*STATED PROBLEM 1:* In the entries, starting at the line containing "Viewport: 1431px width, 792px height." and ending at the line containing "Image resolution: width=1091", swap "Click" for "Select" and reproduce only those lines with everything else unchanged. Leave the pictures out.

*READING PASSAGE:*

Garden Design in Muncie, Indiana

You Deserve a Landscape That Feels Like You

Garden Design for East Central Indiana Properties

You deserve a garden that has a clear identity. Not a corner of the property where extra plants got installed because somebody had room for them. Not a leftover bed pattern from a previous owner whose taste is no longer yours. A garden, with intent: a clear sense of what it is, what it does across the season, and what the homeowner wants to do in it.

We design gardens as their own category of work, separate from a full property design but coordinated with it. A garden can be the focal point of a property or a quiet piece of it. Either way it deserves the same drawing-table discipline that a full property design gets.

I am Josh Perkins, Landscape Architect, and I lead the work at Plant Studio Landscape’s Muncie planting design team. The page below walks the three garden types we design most often for East Central Indiana properties and what every garden design has in common regardless of type.

Three Garden Types We Design For East Central Indiana Properties

Most garden projects we design fall into one of three character types. The character defines almost everything else: planting palette, density, maintenance load, seasonal arc, even bed shape and edge.

The first is the perennial-driven garden. Built around a curated palette of hardy perennials that returns year after year with a different color story each month. Spring shows up first with bulbs and early bloomers. Summer carries through with the workhorses. Fall closes with grasses and seed heads. The garden looks intentionally different in May than in August than in October, by design, not by accident.

*INFORMATION GIVEN:*
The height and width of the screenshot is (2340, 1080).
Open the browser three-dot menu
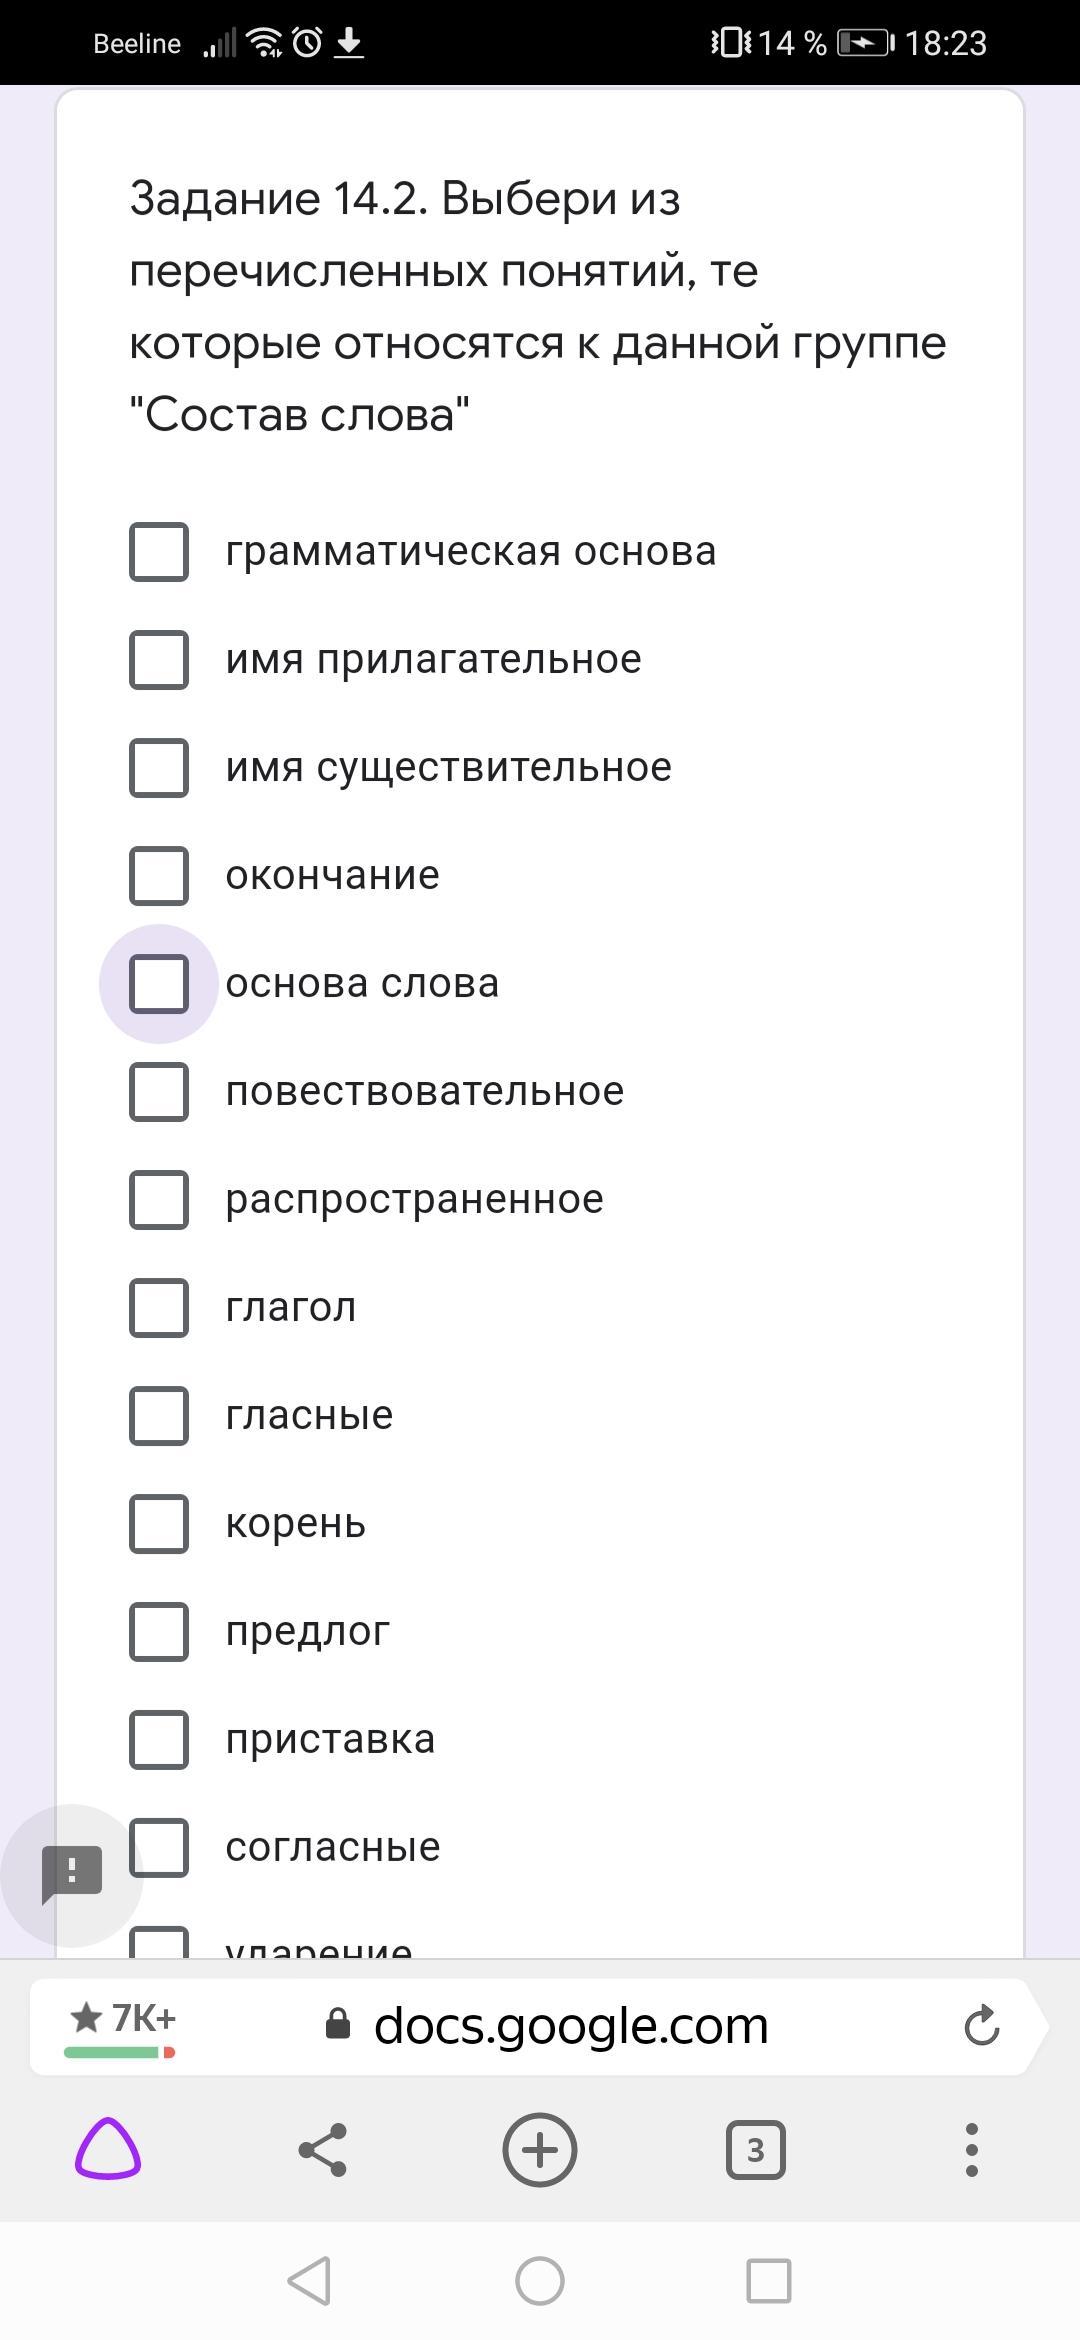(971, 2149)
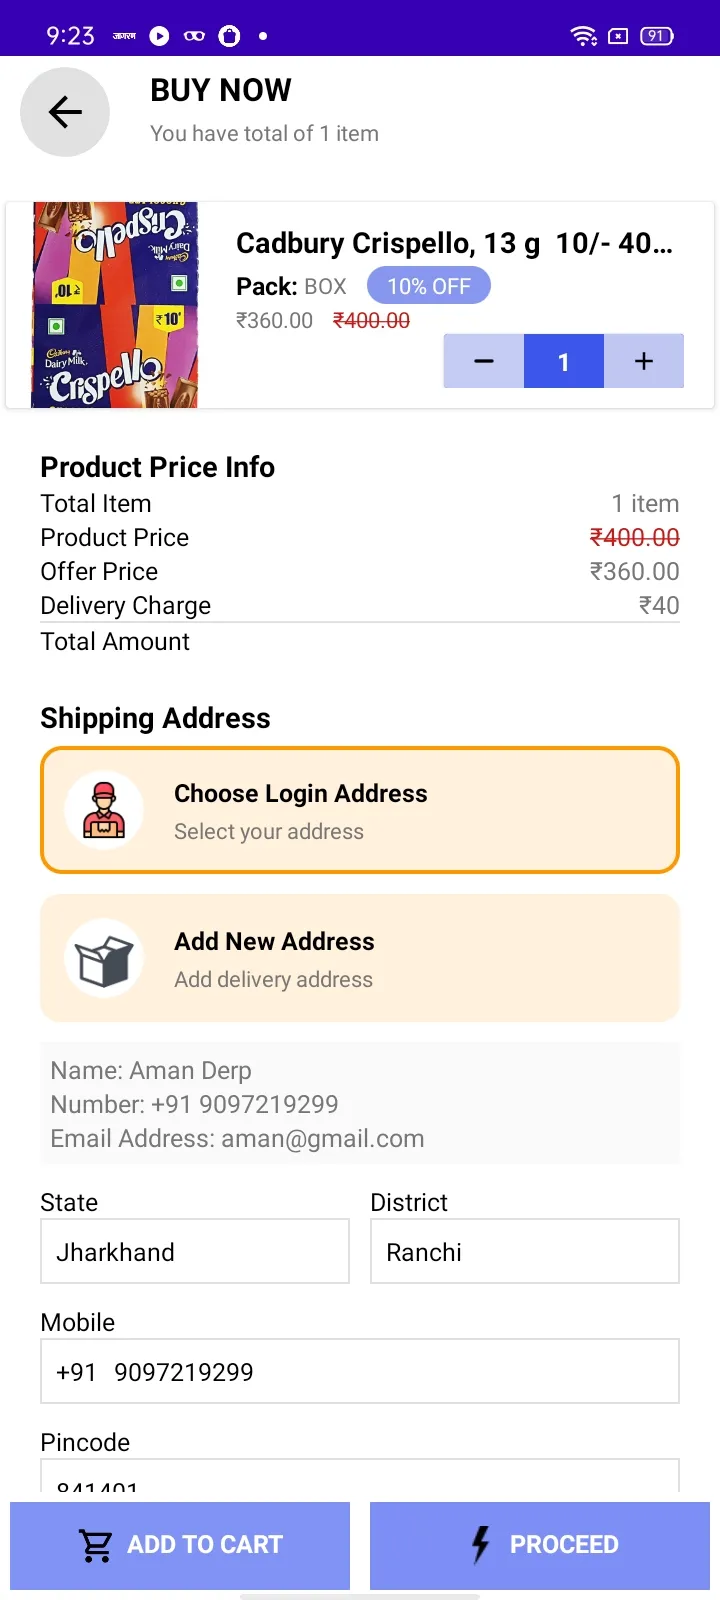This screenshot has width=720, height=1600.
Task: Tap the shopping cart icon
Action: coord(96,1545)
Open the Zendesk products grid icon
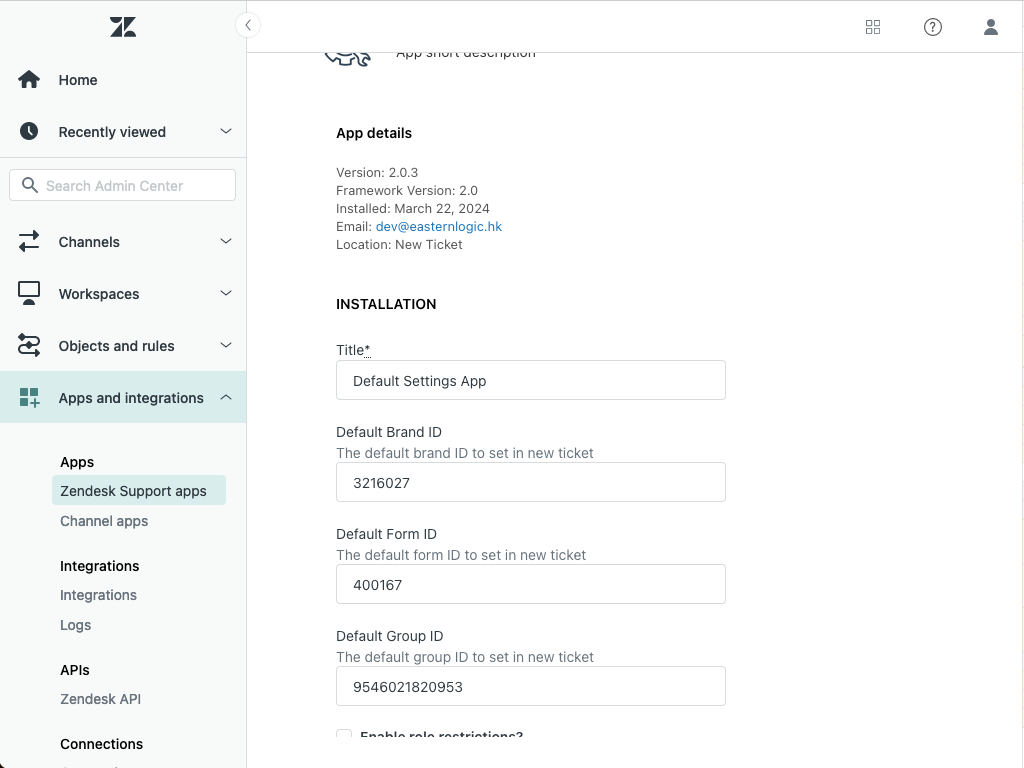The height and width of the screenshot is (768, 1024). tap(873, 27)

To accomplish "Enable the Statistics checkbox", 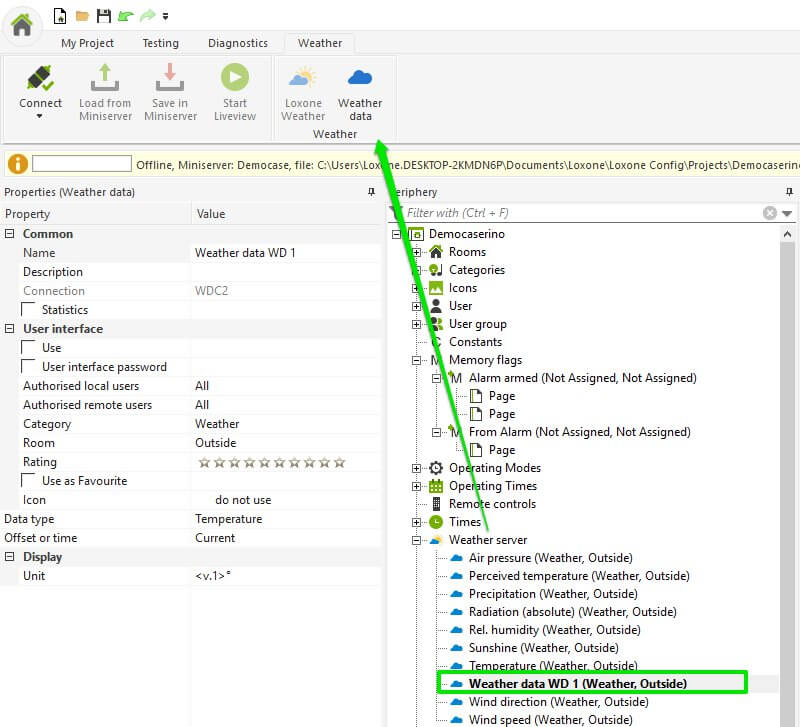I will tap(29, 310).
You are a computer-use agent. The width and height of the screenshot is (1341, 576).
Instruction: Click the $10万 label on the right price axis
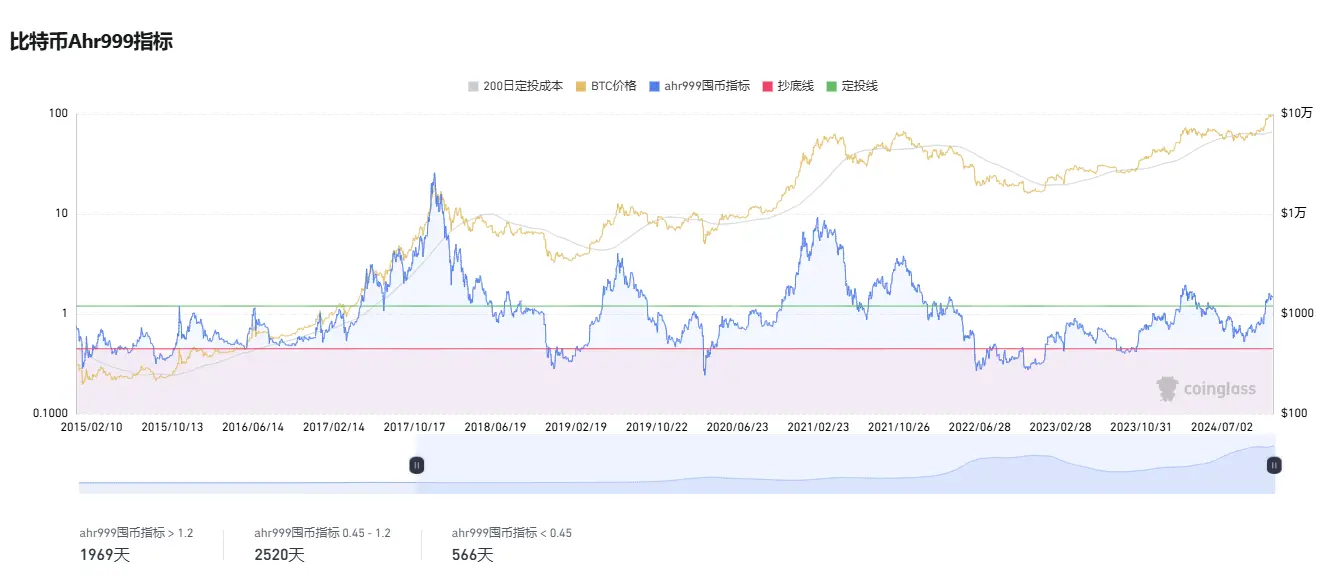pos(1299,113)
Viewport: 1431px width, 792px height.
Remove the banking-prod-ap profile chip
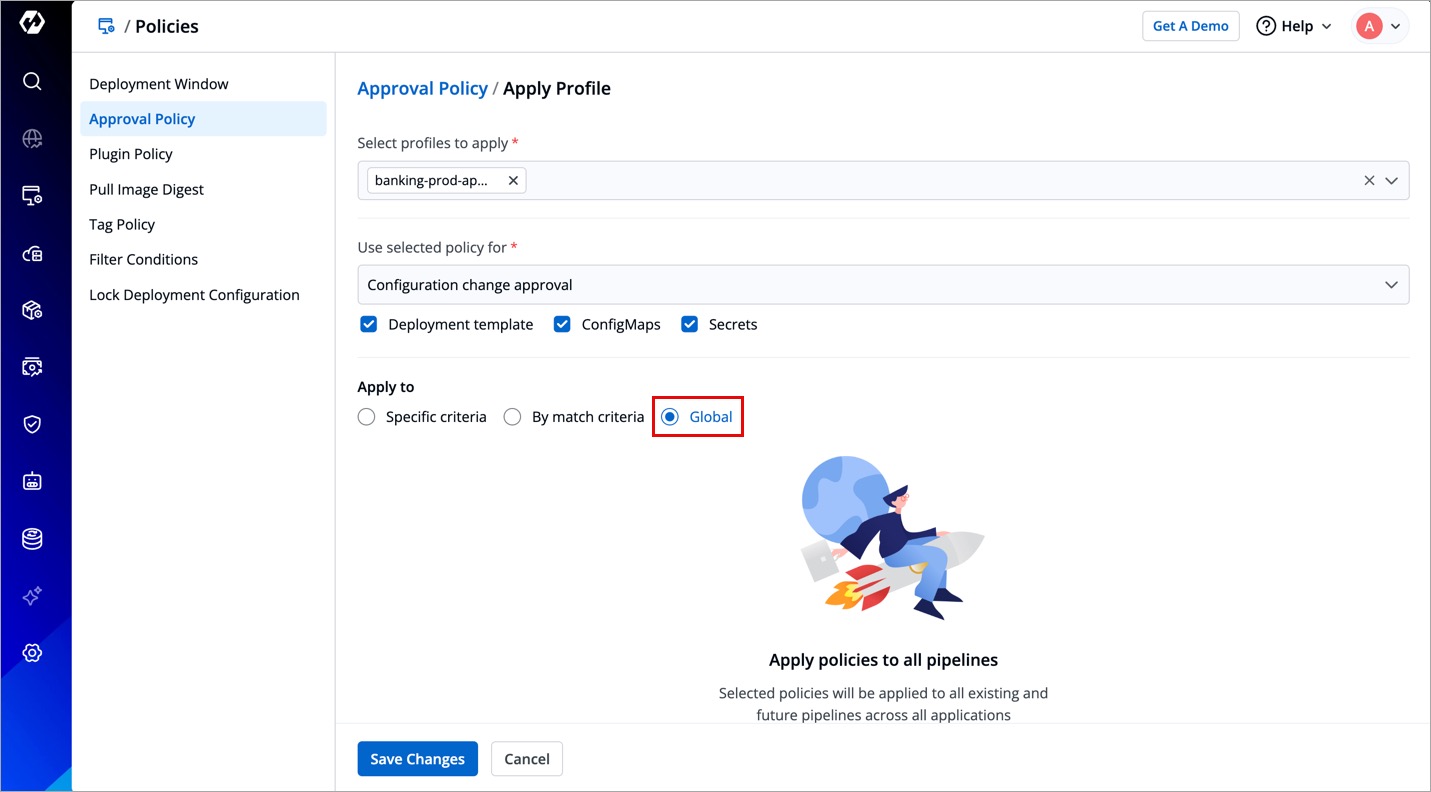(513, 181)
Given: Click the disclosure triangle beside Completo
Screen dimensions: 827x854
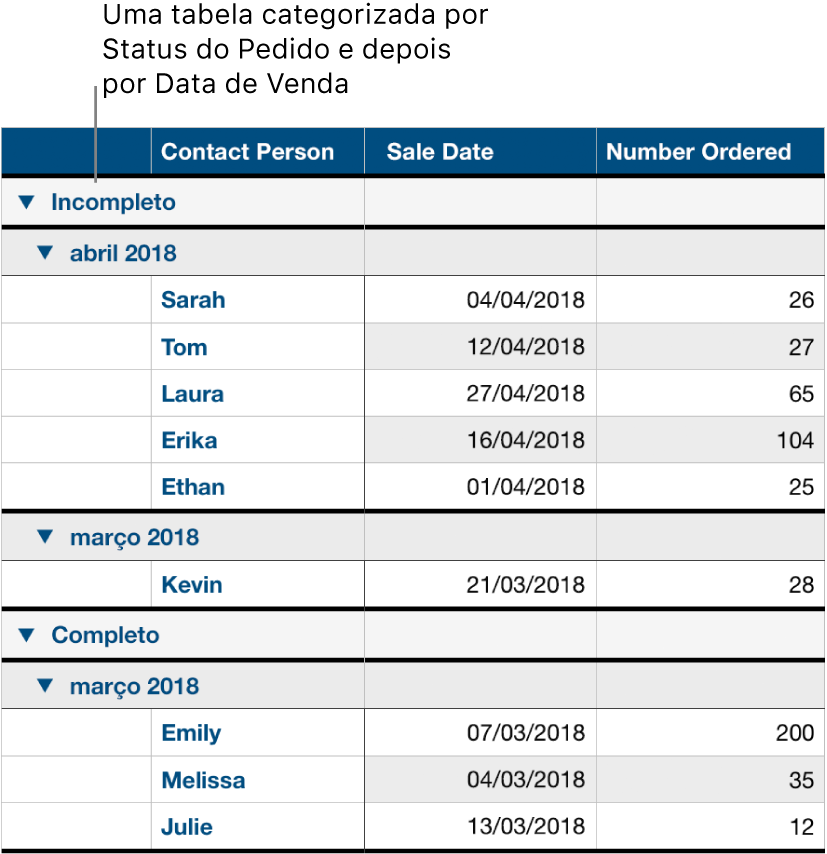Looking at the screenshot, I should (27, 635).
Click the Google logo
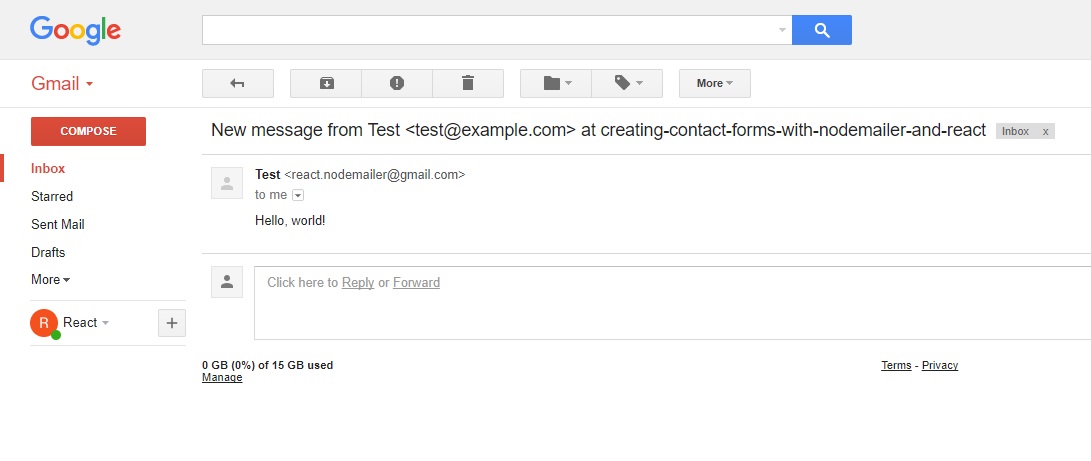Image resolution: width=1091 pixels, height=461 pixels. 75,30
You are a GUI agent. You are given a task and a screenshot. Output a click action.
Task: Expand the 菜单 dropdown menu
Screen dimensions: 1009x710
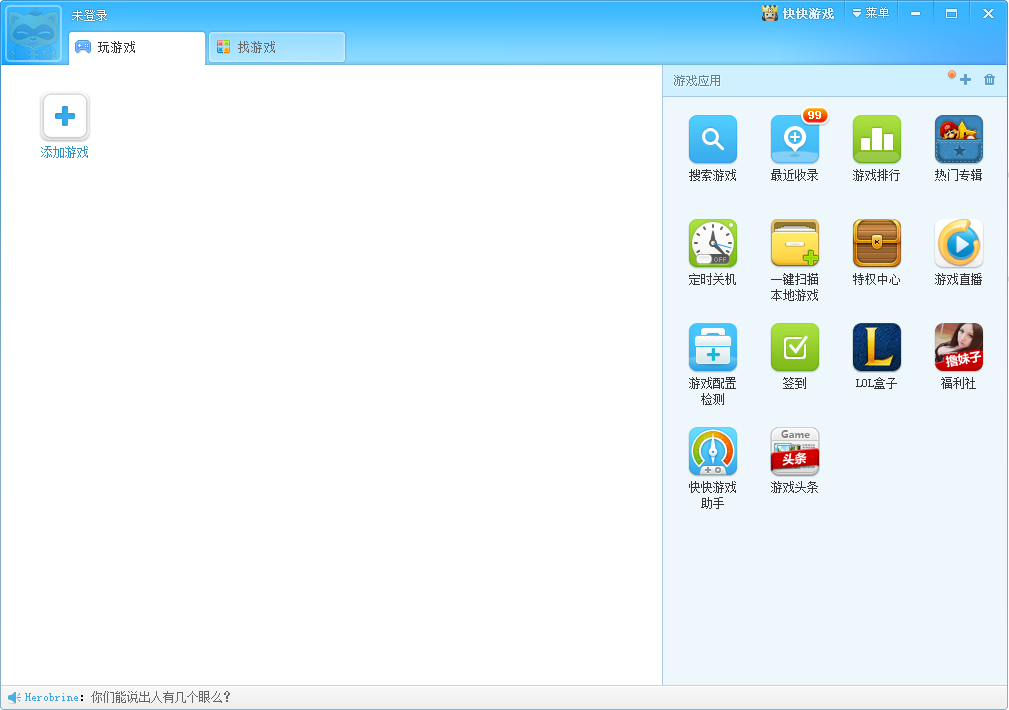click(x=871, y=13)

*STATED PROBLEM 2:* Write out the Muncie garden design page again word for word.

*FULL OUTPUT 1:*
Viewport: 1431px width, 792px height.
Remove the banking-prod-ap profile chip
(513, 181)
Given: Select the disclosure triangle beside Completo
Screen dimensions: 827x854
Looking at the screenshot, I should (27, 635).
Select the Google logo
Image resolution: width=1091 pixels, height=461 pixels. 75,30

*FULL OUTPUT 2:*
Garden Design in Muncie, Indiana

You Deserve a Landscape That Feels Like You

Garden Design for East Central Indiana Properties

You deserve a garden that has a clear identity. Not a corner of the property where extra plants got installed because somebody had room for them. Not a leftover bed pattern from a previous owner whose taste is no longer yours. A garden, with intent: a clear sense of what it is, what it does across the season, and what the homeowner wants to do in it.

We design gardens as their own category of work, separate from a full property design but coordinated with it. A garden can be the focal point of a property or a quiet piece of it. Either way it deserves the same drawing-table discipline that a full property design gets.

I am Josh Perkins, Landscape Architect, and I lead the work at Plant Studio Landscape’s Muncie planting design team. The page below walks the three garden types we design most often for East Central Indiana properties and what every garden design has in common regardless of type.

Three Garden Types We Design For East Central Indiana Properties

Most garden projects we design fall into one of three character types. The character defines almost everything else: planting palette, density, maintenance load, seasonal arc, even bed shape and edge.

The first is the perennial-driven garden. Built around a curated palette of hardy perennials that returns year after year with a different color story each month. Spring shows up first with bulbs and early bloomers. Summer carries through with the workhorses. Fall closes with grasses and seed heads. The garden looks intentionally different in May than in August than in October, by design, not by accident.